--- TEKS SUMBER ---
==*==
Saat kita menemui suatu permasalahan, berpikirlah positif. Saat kita memperoleh kegagalan dalam kesuksesan, berpikirlah positif. Saat kita menghadapi jalan buntu, berpikirlah positif. Karena sesungguhnya jalan keluar suatu permasalahan itu pasti ada, dan jalan keluar itu bisa kita raih jika kita terus berpikir positif.
Yakinlah, akan selalu ada cahaya yang menerangi dalam gelap.
Sebuah kisah bijak aku peroleh dari sahabatku, semoga kisah ini bisa menjadi pelajaran hidup kita tentang arti pentingnya berpikir positif. Yuk, kita simak aja.
*****
Suatu ketika , seorang pria menelepon Norman. Ia tampak sedih, tidak ada lagi yang dimilikinya dalam hidup ini. Akhirnya, Norman mengundang pria itu untuk datang ke kantornya.
"Semuanya telah hilang, tak ada harapan lagi" kata pria itu.
"Aku sekarang hidup dalam kegelapan yang amat dalam. Aku telah kehilangan hidup ini." keluh pria itu.
Norman tersenyum penuh simpati...
"Mari kita pelajari keadaan Anda", katanya kepada pria itu dengan lembut.
Pada selembar kertas ia menggambar sebuah garis lurus dari atas ke bawah tepat di tengah-tengah halaman.
Ia menyarankan pada pria itu agar pada kolom kiri, dituliskan apa-apa saja yang telah hilang dari hidupnya. Sedangkan pada kolom kanan, ia diharuskan untuk menulis apa-apa saja yang masih tersisa.
" Kita tak perlu mengisi kolom sebelah kanan, " kata pria itu tetap dalam kesedihan.
" Aku sudah tidak punya apa-apa lagi."
"Lalu kapan kau bercerai dari istrimu ?" tanya Norman.
" Hei, apa maksudmu ? Aku tidak bercerai dari istriku, ia amat mencintaiku ! "
" Wah bagus sekali kalau begitu" sahut Norman antusias..
"Mari kita catat sebagai nomor satu di kolom sebelah kanan, istri yang sangat mencintai " Nah, sekarang kapan anakmu itu masuk penjara ? " lanjut Norman bertanya...
" Anda ini konyol sekali . Tak ada anakku yang masuk penjara !" ujar pria itu sedikit kesal..
" Bagus ! ini menjadi hal nomor dua untuk kolom sebelah kanan " Anak-anak tidak berada dalam penjara" kata Norman sambil menuliskannya di atas kertas tadi.
Setelah beberapa pertanyaan dengan nada yang serupa, pria itu akhirnya mulai menangkap apa dari maksud Norman dan tertawa pada diri sendirinya.
" Menggelikan sekali, betapa segala sesuatunya berubah ketika kita berfikir dengan cara seperti itu," kata pria itu.
*****
Kata orang bijak, bagi hati yang sedih, lagu yang riang sekalipun akan terdengar memilukan. Sedangkan orang bijak lain berkata, sekali pikiran negatif terlintas di pikiran, dunia pun akan terjungkir balik.......
==*==
--- DAFTAR TUGAS ---
(a) Menurut teks tentang berpikir positif, apa yang diminta Norman untuk dituliskan pria itu pada kolom kiri kertas?
(b) Lanjutkan teks tentang berpikir positif ini mulai setelah kalimat terakhirnya.
==*==
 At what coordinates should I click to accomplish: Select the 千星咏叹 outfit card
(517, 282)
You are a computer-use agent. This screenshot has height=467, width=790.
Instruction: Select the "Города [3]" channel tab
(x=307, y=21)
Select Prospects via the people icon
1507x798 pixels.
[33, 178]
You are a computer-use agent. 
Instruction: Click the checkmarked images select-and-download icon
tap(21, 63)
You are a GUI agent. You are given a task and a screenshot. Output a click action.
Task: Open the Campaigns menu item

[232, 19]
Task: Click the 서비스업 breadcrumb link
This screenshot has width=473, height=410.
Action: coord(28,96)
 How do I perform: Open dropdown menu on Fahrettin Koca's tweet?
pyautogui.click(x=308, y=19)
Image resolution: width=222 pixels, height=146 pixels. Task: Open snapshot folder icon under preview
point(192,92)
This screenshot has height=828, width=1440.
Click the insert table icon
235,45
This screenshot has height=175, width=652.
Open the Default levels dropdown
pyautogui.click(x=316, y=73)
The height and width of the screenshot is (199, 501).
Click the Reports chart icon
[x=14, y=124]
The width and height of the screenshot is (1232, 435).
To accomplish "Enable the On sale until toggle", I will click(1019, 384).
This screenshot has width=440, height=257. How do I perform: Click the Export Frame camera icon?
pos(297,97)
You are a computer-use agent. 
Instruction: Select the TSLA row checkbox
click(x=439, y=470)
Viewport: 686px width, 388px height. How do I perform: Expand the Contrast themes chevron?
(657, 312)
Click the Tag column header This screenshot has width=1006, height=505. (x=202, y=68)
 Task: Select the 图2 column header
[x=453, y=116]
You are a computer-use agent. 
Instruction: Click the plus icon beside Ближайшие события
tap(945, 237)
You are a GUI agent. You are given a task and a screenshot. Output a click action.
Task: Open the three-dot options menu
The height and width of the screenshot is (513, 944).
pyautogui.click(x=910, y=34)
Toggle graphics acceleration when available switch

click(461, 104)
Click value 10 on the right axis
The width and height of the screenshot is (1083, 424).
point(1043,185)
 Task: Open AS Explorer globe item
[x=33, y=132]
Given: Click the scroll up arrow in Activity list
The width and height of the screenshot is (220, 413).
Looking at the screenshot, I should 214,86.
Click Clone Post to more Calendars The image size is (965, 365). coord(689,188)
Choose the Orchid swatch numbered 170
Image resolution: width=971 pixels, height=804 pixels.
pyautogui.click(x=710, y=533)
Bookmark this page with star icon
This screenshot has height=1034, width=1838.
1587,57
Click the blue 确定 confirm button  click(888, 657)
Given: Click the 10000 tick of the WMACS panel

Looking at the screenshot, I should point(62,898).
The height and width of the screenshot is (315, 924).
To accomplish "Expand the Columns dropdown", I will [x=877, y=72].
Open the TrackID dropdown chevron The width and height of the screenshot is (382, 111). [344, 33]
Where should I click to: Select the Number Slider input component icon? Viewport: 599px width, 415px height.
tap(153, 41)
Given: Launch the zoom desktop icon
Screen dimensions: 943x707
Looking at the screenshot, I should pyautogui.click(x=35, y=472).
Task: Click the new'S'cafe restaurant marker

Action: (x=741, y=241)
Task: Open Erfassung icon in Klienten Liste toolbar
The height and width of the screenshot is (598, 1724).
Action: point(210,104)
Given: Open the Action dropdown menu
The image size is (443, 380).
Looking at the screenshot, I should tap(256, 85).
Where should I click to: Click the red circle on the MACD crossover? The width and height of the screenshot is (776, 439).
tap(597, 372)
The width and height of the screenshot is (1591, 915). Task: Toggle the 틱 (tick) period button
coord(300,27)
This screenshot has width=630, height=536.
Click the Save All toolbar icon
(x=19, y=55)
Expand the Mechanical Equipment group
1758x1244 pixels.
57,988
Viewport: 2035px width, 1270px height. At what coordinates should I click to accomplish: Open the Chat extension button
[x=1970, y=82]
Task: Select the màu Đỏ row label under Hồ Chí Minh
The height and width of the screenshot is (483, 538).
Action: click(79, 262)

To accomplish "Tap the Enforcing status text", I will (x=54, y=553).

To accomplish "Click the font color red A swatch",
==*==
--- JAWABAN LATIHAN ---
(a) Apa saja yang telah hilang dari hidupnya.

(b)
Maka mulailah hari dengan selalu berfikir positif....
Tapi apakah semua itu sudah cukup? Tentu belum ! Lho, kenapa?
Ada sebuah pertanyaan, "Sebenarnya apa yang menjadi dasar untuk menentukan yang mana masuk positive thinking dan mana yang masuk negative thinking?"
Saat saya merenungkan pertanyaan ini saya langsung teringat dengan berbagai peristiwa yang telah saya alami dalam hidup saya. Saya juga telah mempraktekkan positive thinking. Teman-teman saya juga begitu.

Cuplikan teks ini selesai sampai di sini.